Ich willigte ein und fand mich schon bald in Kisakis Wohnzimmer ein. Vor mir stand ein Glas Wasser und Kisaki saß mir gegenüber. Wir schienen beide nicht zu wissen was wir sagen oder machen wollten und doch war klar das wir gerne mit dem jeweils Anderen sprechen wollten. Über was? Die Vergangenheit? Nein, die wollte ich ruhen lassen, die Fragen die Kisaki hatte konnte ich eh nicht beantworten, zudem wühlte es ihn auch viel zu sehr auf.
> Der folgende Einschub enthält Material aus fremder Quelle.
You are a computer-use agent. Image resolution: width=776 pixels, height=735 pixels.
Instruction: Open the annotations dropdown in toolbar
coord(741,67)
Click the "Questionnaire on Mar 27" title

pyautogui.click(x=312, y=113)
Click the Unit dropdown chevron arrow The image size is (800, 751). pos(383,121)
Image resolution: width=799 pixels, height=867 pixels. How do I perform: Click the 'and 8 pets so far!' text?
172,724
Sollte ich über mein jetziges Leben reden? Würde es ihn interessieren? Ich zerbrach mir den Kopf und wusste nicht was ich tun sollte. "Hattest du mich damals überhaupt gemocht?", fragte Kisaki und schaute zur Seite. Er hatte mir ja schon gesagt das er in Jugendzeiten in mich verliebt war, nein, das er es sei. Ich seufzte. Ich wollte ihn nicht mehr anlügen, ich schuldete ihn wenigstens einen Hauch von Wahrheit. "Nein.", antwortete ich sachlich. "Oh.", machte er ein wenig enttäuscht und sagte nichts weiter dazu. Mir war bewusst das es hart war, doch wenn es sich vermeiden ließ, würde ich ihn nicht mehr anlügen. "Aber das war damals. Ich war noch jung und dumm. Mit der Zeit bin ich jedoch erwachsener geworden und ich weiß die Dinge und Menschen in meinen Leben anders zu schätzen." Ich lächelte, doch er hatte seinen Blick noch immer abgewandt. Es klang wie eine Floskel, das war mir bewusst.
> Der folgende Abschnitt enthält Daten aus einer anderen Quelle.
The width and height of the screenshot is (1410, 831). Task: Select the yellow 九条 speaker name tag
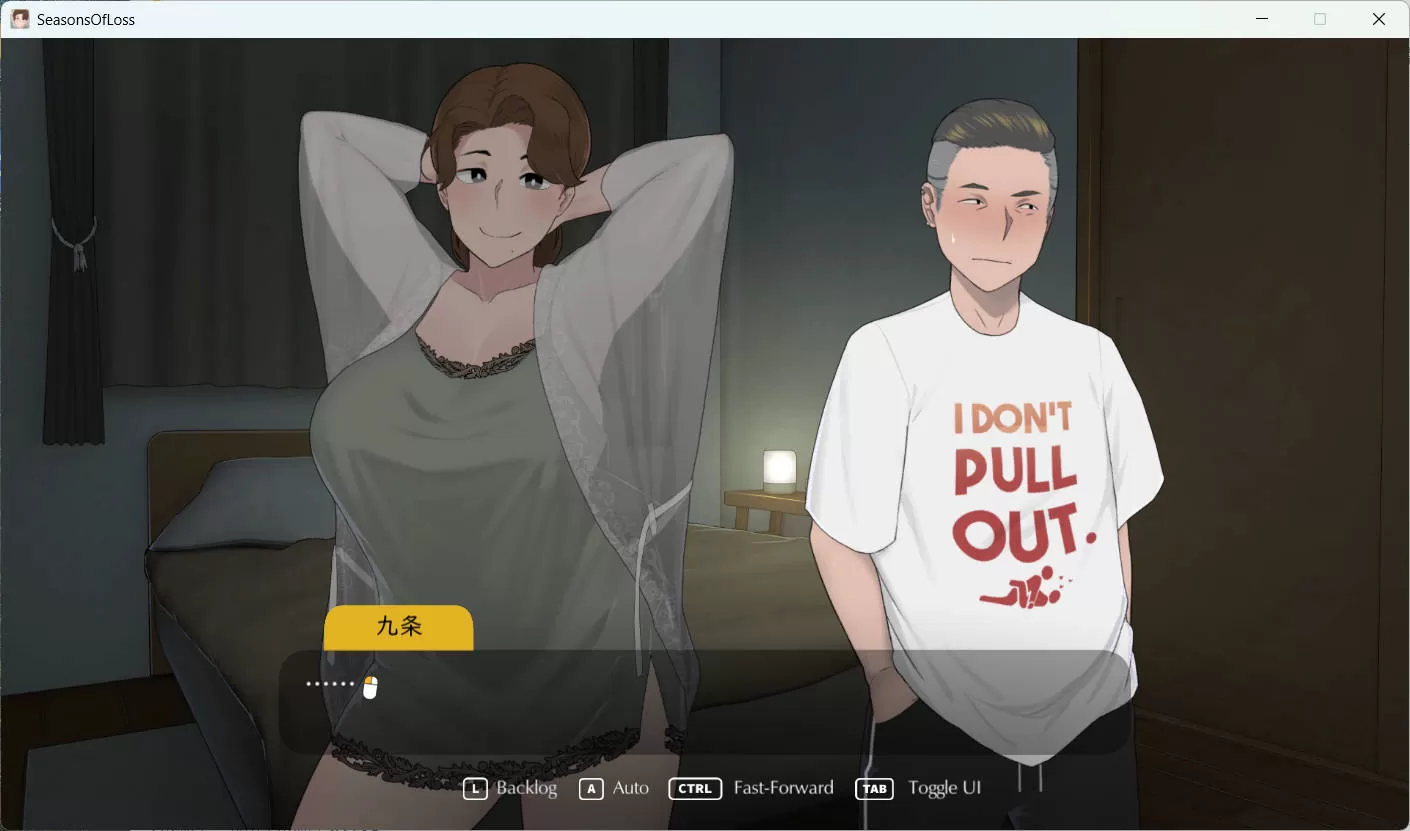click(398, 627)

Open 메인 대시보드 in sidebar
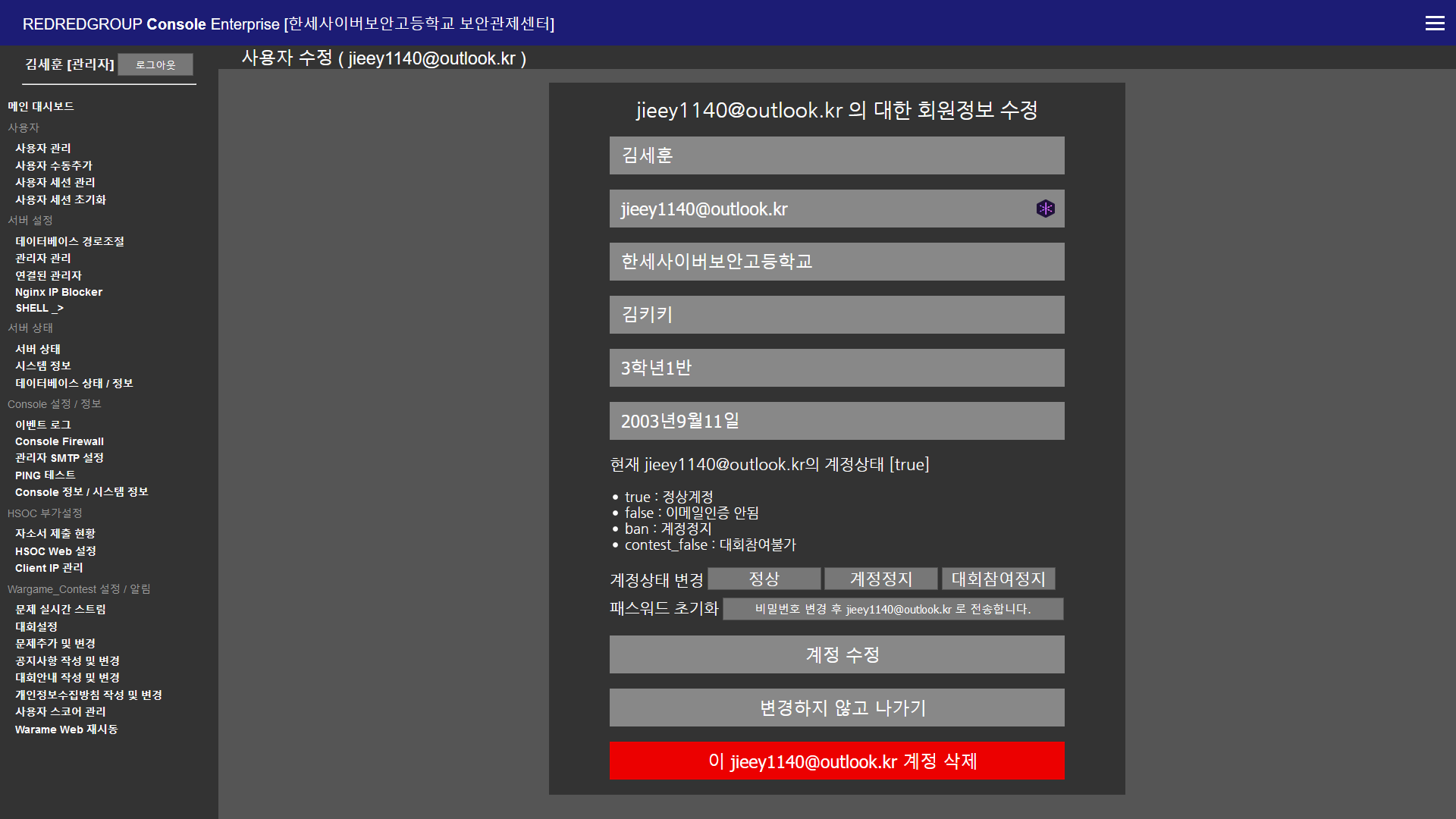[x=41, y=106]
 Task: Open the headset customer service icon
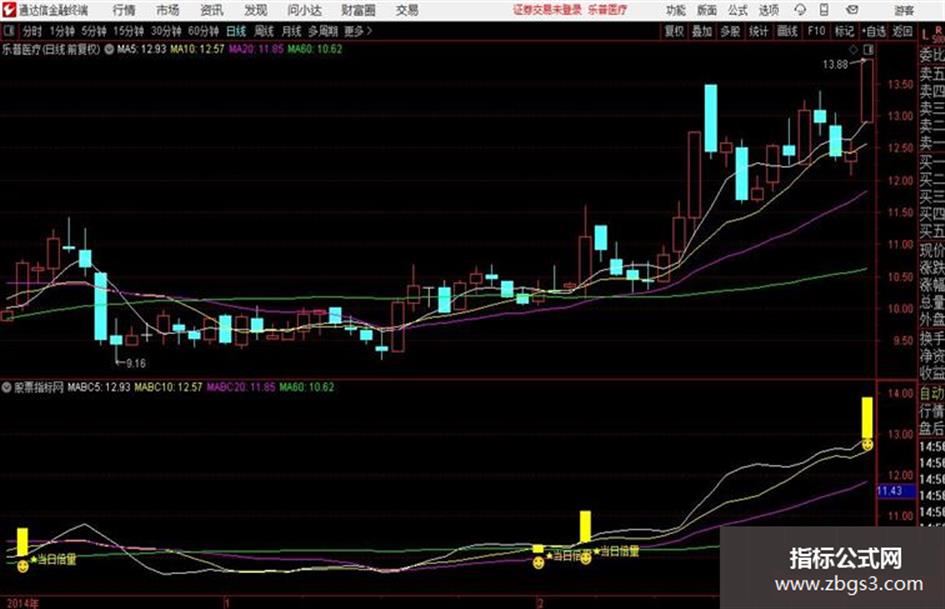pos(800,10)
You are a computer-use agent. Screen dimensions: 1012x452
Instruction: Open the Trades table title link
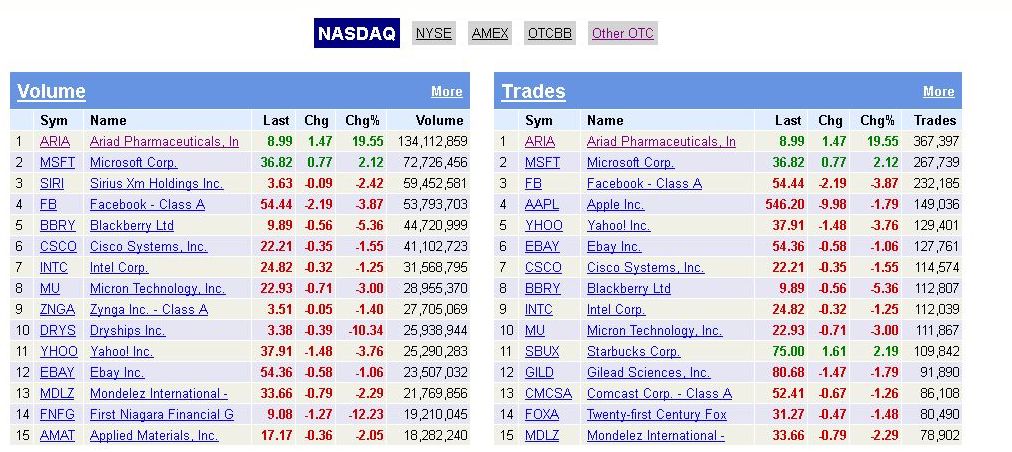coord(533,92)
Sollte ich vielleicht Taten sprechen lassen? Manchmal war das die einzig wahre Strategie. Also erhob ich mich, ging direkt auf Kisaki zu, welcher mich fragend ansah, anschließend setzte ich mich neben ihn und fuhr ihn über die Wange, sodass er sein Gesicht zu dem meinen drehen musste. "Ich mag dich. Ich mag dich  vermutlich ein bisschen zu sehr. Deswegen lief ich dir hinterher.", hauchte ich und näherte mich seinen Lippen. Kisaki wehrte sich nicht, ließ es zu, und schon gleich berührten sich unsere Münder. Ich küsste ihn zunächst zaghaft, presste meine Lippen abwechselnd auf unter und Oberlippe. Dann neigte ich sie zur Seite, sog an ihnen, ehe meine Zunge über sie glitt. Kisaki, der alles nur über sich ergehen ließ, und nichts erwiderte, öffnete nun doch seinen Mund und meine Zunge fuhr in ihn hinein. Nun wurde auch er aktiv und spielte mit meiner Zunge. Wir waren zaghaft und doch fordernd. Es war ein herrlicher erster Kuss den wir gerade hatten, doch irgendwann trennten sich unsere Lippen von einander. "Takemichi, ich verstehe nicht ganz wieso." "Es gibt nicht immer ein wieso. Manchmal muss man sich auf die Situation einlassen.", antwortete ich flüsternd und beugte mich erneut zu ihm vor und küsste ihn.